◆ WHAT YOU HAVE TO DO:
Every line below between the one holding "Viewport: 1280px width, 720px height. How do I perform: Open" and the one holding "The image size is (576, 430).", inclusive, should be copied exactly, and no other line.

◆ RECORDS FOR PROCESSING:

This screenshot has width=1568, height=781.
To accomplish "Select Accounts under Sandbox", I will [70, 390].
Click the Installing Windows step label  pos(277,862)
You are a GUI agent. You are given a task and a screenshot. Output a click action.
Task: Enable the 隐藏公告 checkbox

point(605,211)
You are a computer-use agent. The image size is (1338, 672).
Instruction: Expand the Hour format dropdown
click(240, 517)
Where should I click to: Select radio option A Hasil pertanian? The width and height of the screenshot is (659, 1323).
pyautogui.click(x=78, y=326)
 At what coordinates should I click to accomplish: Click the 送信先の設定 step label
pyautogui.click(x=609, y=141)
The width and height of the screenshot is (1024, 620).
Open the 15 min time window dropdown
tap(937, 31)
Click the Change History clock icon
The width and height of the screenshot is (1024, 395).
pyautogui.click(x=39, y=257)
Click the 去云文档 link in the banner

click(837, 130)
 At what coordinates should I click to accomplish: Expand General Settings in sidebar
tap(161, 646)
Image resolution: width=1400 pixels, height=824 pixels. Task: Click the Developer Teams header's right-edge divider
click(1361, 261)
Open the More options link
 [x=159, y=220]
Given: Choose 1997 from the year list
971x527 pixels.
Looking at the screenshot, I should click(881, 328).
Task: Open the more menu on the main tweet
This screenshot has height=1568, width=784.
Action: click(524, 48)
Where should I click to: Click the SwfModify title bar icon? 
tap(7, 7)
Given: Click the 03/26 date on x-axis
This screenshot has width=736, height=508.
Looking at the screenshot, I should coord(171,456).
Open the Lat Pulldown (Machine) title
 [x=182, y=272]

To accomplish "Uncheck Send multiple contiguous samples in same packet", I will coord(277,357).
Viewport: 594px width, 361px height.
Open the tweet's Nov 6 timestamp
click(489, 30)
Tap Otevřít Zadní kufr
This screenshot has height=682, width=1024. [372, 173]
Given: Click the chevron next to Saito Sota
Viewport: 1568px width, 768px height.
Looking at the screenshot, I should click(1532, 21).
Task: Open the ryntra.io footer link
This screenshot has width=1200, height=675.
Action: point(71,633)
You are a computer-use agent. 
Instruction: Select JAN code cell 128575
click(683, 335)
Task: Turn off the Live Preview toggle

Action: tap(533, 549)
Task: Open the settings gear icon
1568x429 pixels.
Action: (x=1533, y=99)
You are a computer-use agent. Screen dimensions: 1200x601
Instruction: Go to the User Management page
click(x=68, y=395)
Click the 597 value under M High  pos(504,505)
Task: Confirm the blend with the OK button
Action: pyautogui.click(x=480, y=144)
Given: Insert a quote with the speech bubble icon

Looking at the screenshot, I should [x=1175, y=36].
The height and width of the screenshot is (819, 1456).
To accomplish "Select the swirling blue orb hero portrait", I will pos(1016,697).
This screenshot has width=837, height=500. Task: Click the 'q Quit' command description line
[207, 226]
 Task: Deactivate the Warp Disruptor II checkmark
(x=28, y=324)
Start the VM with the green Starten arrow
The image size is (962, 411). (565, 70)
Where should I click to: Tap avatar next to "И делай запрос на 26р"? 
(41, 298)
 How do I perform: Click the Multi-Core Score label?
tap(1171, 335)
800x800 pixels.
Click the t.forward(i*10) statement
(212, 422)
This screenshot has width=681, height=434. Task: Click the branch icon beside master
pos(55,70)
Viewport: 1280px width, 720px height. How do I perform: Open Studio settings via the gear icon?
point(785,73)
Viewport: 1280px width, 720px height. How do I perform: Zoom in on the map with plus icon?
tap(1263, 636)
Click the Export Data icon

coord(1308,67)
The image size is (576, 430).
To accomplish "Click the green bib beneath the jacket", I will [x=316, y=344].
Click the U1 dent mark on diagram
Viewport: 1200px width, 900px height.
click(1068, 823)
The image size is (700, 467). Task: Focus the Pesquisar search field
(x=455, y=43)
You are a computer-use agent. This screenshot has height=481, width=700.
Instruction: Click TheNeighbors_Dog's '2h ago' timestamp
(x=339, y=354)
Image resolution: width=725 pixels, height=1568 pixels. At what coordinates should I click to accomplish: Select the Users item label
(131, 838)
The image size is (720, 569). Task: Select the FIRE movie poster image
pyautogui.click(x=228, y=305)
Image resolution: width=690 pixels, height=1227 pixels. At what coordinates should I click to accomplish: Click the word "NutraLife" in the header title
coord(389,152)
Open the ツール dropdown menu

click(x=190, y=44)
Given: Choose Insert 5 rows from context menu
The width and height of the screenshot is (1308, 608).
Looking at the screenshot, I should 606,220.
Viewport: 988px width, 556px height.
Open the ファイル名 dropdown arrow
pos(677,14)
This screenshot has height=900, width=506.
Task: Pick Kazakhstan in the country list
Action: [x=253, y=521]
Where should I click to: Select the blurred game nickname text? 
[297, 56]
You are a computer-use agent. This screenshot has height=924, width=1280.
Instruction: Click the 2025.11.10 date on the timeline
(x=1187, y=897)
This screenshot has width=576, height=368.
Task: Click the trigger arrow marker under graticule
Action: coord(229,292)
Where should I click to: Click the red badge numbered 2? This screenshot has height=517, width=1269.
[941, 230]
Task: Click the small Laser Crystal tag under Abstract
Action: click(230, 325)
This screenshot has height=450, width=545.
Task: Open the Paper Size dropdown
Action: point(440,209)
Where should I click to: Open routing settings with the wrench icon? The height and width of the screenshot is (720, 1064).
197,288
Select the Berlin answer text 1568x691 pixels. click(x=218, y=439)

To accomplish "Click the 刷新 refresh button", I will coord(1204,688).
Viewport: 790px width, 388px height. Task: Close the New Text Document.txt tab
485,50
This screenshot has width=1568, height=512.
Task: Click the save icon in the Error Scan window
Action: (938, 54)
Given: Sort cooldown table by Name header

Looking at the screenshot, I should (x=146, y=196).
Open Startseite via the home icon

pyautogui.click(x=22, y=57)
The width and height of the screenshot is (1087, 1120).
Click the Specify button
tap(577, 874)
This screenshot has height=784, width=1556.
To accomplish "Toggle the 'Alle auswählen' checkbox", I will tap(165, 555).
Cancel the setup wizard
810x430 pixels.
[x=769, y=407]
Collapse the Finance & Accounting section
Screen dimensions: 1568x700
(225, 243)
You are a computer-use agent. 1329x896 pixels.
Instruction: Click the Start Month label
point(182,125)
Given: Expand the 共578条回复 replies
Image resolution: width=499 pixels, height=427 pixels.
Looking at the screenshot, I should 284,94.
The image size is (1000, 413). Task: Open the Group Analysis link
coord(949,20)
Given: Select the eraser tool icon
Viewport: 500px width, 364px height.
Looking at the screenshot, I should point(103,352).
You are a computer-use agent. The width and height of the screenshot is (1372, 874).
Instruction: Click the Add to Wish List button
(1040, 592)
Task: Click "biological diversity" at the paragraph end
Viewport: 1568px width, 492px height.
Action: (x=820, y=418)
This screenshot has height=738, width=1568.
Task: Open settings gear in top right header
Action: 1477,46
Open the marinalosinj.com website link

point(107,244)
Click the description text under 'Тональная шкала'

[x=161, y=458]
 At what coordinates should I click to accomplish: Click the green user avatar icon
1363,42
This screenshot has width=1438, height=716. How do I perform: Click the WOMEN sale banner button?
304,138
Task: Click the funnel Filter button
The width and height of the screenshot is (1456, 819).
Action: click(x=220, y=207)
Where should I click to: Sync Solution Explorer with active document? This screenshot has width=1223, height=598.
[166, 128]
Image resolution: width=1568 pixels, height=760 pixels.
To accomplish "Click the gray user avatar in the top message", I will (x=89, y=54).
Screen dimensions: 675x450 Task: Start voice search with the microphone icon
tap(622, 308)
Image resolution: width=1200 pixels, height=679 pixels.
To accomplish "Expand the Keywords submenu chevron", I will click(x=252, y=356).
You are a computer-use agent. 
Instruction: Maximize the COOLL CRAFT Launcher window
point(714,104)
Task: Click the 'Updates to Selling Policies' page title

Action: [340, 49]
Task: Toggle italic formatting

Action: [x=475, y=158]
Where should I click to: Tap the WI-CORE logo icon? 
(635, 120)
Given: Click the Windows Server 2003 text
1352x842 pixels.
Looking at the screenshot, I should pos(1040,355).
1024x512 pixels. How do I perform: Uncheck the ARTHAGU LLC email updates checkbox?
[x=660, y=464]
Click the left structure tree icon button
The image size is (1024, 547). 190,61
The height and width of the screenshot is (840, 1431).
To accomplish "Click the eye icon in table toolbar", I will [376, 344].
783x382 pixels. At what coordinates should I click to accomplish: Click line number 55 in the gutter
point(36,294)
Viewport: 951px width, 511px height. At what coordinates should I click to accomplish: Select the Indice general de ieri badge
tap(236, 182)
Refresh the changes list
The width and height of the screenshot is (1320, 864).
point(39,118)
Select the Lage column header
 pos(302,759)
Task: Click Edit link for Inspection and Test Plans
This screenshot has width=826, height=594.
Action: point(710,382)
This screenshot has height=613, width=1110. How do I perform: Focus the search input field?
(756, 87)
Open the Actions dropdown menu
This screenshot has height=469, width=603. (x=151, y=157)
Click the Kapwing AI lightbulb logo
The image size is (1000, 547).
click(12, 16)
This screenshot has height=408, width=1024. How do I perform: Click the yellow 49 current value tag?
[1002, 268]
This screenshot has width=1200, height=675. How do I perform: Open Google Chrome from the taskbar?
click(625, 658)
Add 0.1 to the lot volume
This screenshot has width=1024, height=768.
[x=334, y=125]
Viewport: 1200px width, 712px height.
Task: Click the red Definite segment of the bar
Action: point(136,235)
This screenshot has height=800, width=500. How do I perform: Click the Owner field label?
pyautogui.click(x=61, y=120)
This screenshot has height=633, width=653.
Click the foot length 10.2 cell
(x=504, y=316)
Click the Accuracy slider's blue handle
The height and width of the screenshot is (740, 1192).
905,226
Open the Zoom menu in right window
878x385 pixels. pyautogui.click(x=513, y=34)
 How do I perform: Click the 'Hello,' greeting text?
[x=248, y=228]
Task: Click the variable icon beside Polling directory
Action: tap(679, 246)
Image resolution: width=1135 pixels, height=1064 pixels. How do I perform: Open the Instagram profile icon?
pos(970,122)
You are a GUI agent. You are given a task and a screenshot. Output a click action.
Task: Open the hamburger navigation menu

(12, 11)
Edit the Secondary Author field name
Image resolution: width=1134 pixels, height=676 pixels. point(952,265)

◆ RESULT FOR THIS TASK:
Viewport: 1280px width, 720px height. How do I perform: Open Studio settings via the gear icon?
point(785,73)
Viewport: 1280px width, 720px height. How do I perform: Zoom in on the map with plus icon?
tap(1263, 636)
Click the Export Data icon

coord(1308,67)
The image size is (576, 430).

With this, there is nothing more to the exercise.